No me atreví a abrir mi corazón a mis ayudantes en el trabajo, o a los “soldados” que estaban bajo mi guía. Hacerlo sentí que sería perder toda influencia con ellos y ser visto como un retroceso. Así que, solo y en secreto, peleé mis batallas y nunca fui a una reunión de santidad sin convencerme de que ahora, al menos, estaba completamente rendido y, por lo tanto, debía tener la bendición de la santificación. A veces lo llamaba consagración completa y me sentía más fácil. No parecía estar reclamando demasiado. No tenía idea en ese momento de la hipocresía de todo esto.

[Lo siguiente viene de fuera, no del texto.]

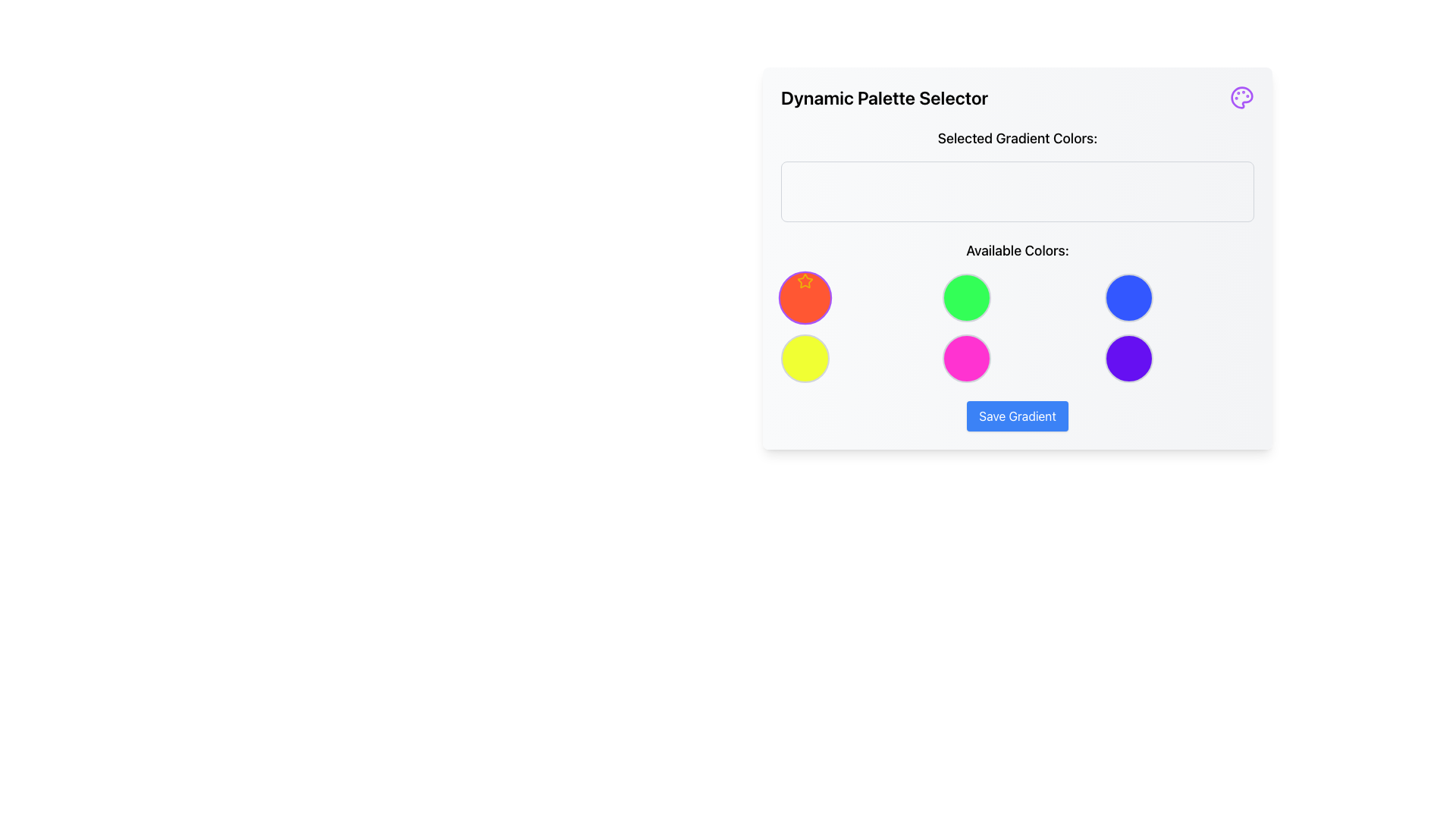  I want to click on the save button located at the bottom center of the 'Dynamic Palette Selector' panel, directly below the 'Available Colors' section, so click(1018, 416).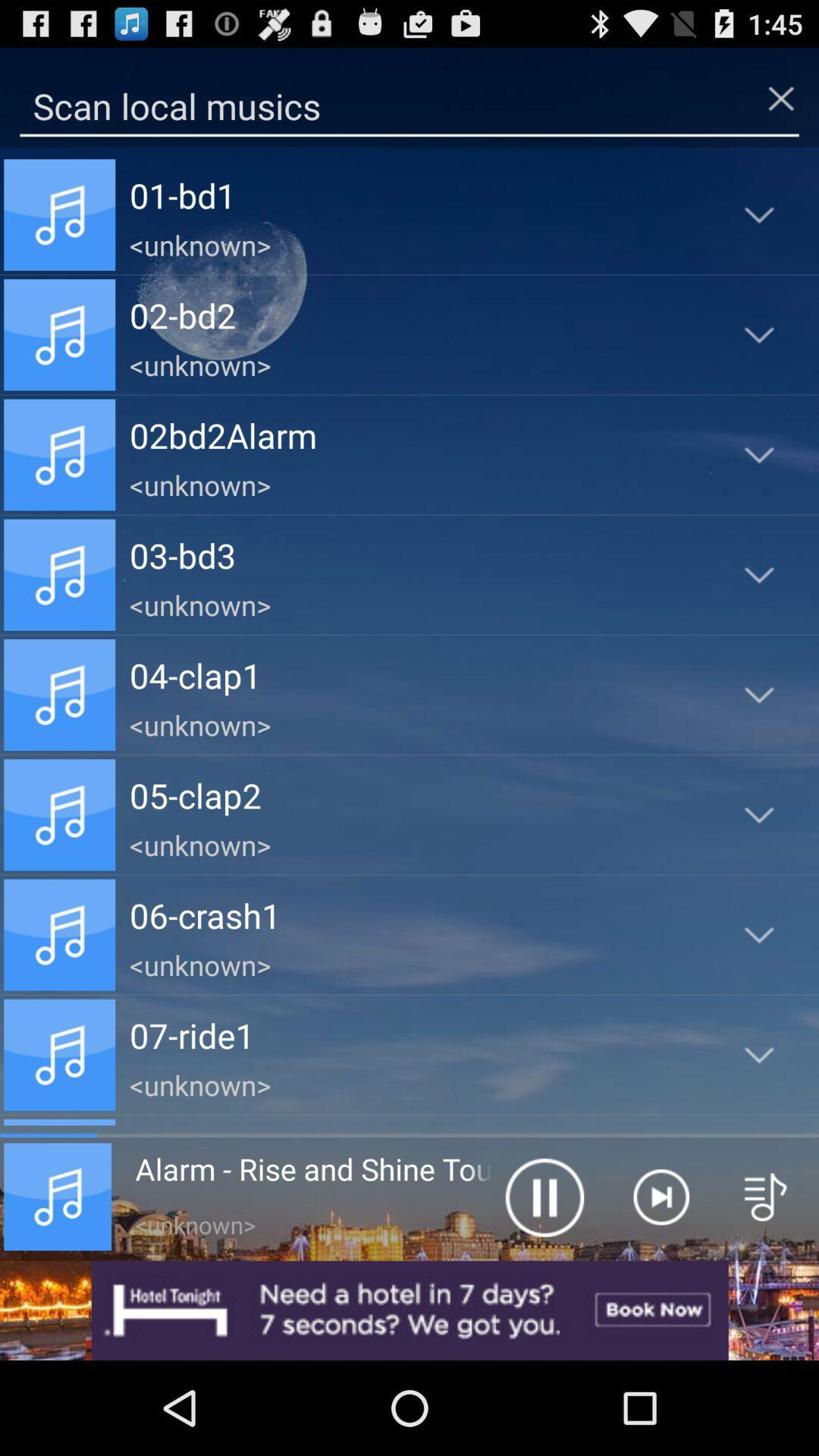  Describe the element at coordinates (660, 1280) in the screenshot. I see `the skip_next icon` at that location.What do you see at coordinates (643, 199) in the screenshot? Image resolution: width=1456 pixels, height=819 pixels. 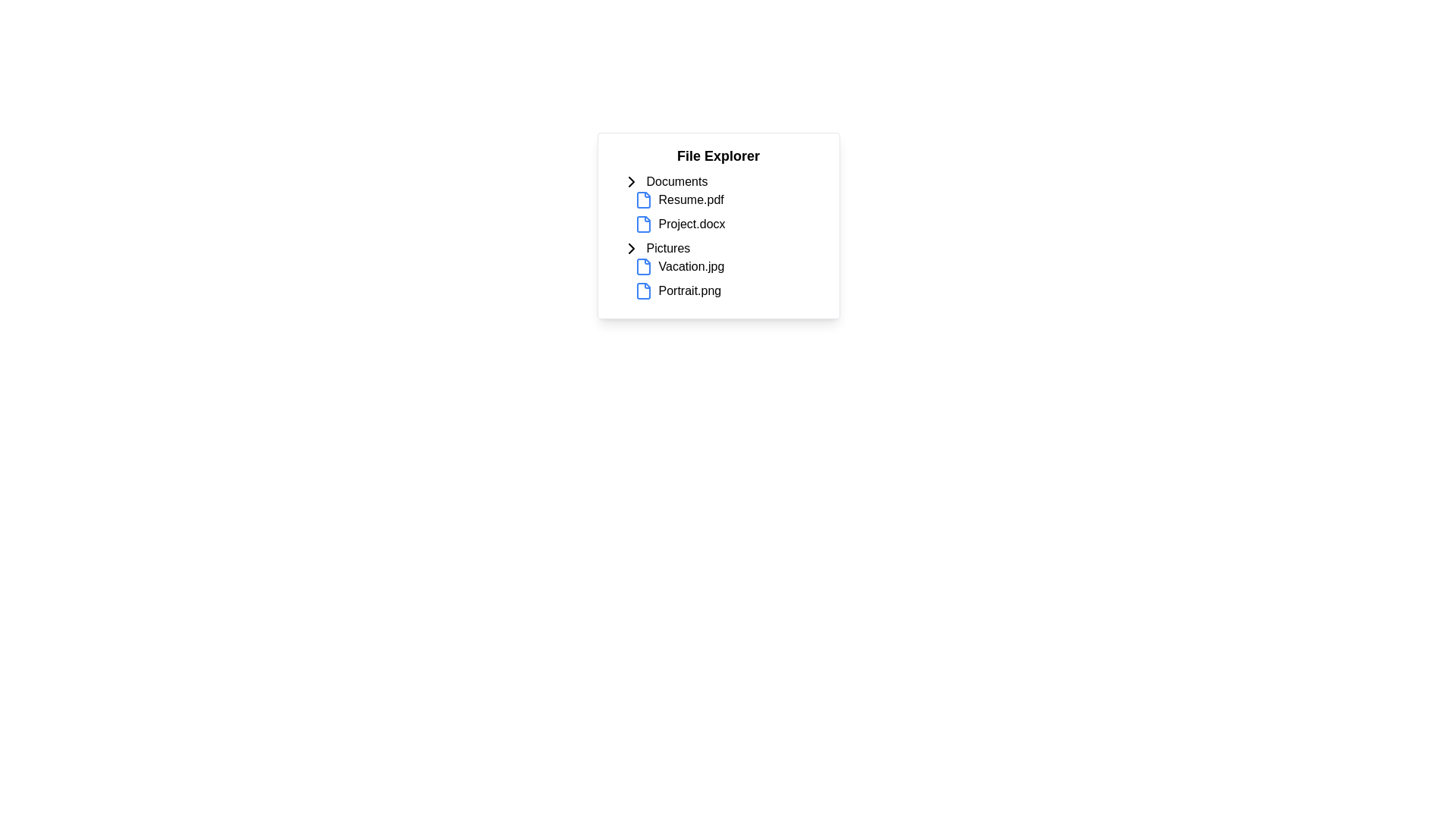 I see `the document file icon, which is a blue graphical representation of a paper sheet located in the 'Documents' section of the file explorer interface` at bounding box center [643, 199].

Lo que hizo que mi angustia fuera más conmovedora fue saber que yo no era la única víctima. Otro, uno muy querido para mí, compartió mis dudas y ansiedades por la misma causa. Para ese otro, eventualmente significó el naufragio total de la fe; y una de las almas más hermosas que he conocido estaba perdida en los laberintos del espiritismo. ¡Dios lo conceda puede no ser para siempre, pero que la misericordia del Señor pueda ser encontrada en ese día!
Y ahora comencé a ver qué cadena de abandonos dejó esta enseñanza de santidad en su tren. Podría contar decenas de personas que habían caído en total infidelidad debido a ello. Siempre dieron la misma razón: “Lo intenté todo. Me pareció un fracaso. Así que llegué a la conclusión de que la enseñanza bíblica era todo un engaño, y la religión era una mera cuestión de emociones”. Muchos más (y yo conocía a varios tan íntimamente) cayeron en la locura después de tambalearse en el pantano de esta religión emocional durante años, y la gente dijo que estudiar la Biblia los había vuelto locos. ¡Qué poco sabían que era la falta de conocimiento bíblico lo que era responsable de su miserable estado mental, un uso absolutamente antibíblico de pasajes aislados de las Escrituras!
Al final me preocupé tanto que no pude continuar con mi trabajo. Llegué a la conclusión de renunciar al Ejército de Salvación, y así lo hice, pero el coronel me persuadió de esperar seis meses antes de que la renuncia entrara en vigor. Por sugerencia suya, dejé el trabajo del cuerpo y salí a una gira especial, donde no necesitaba tocar la cuestión de la santidad. Pero prediqué a otros muchas veces cuando estaba atormentado por el pensamiento de que yo mismo podría estar finalmente perdido, porque, “sin santidad nadie verá al Señor”; y, por más que lo intentara, no podía estar seguro de poseerlo. Hablé con cualquiera que me pareciera realmente tener la bendición que anhelaba; Pero había muy pocos que, tras conocerse íntimamente, parecían genuinos. Observé que el estado general de las personas “santificadas” era tan bajo, si no a menudo más bajo, que el de aquellos a quienes describían despectivamente como “solo justificados”.
Finalmente, no pude soportarlo más, así que pedí ser relevado de todo servicio activo, y a petición propia fui enviado al Hogar de Descanso Beulah, cerca de Oakland.
Ciertamente era el momento; Durante cinco años de trabajo activo, con sólo dos breves permisos, me había dejado casi un desastre nervioso, agotado en el cuerpo y muy agudamente angustiado en mente.
El lenguaje de mi alma atribulada, después de todos esos años de predicar a otros, era: “¡Oh, si supiera dónde podría encontrarlo!” Al no encontrarlo, sólo vi ante mí la negrura de la desesperación; pero sin embargo, conocía demasiado bien Su amor y cuidado como para ser completamente derribado.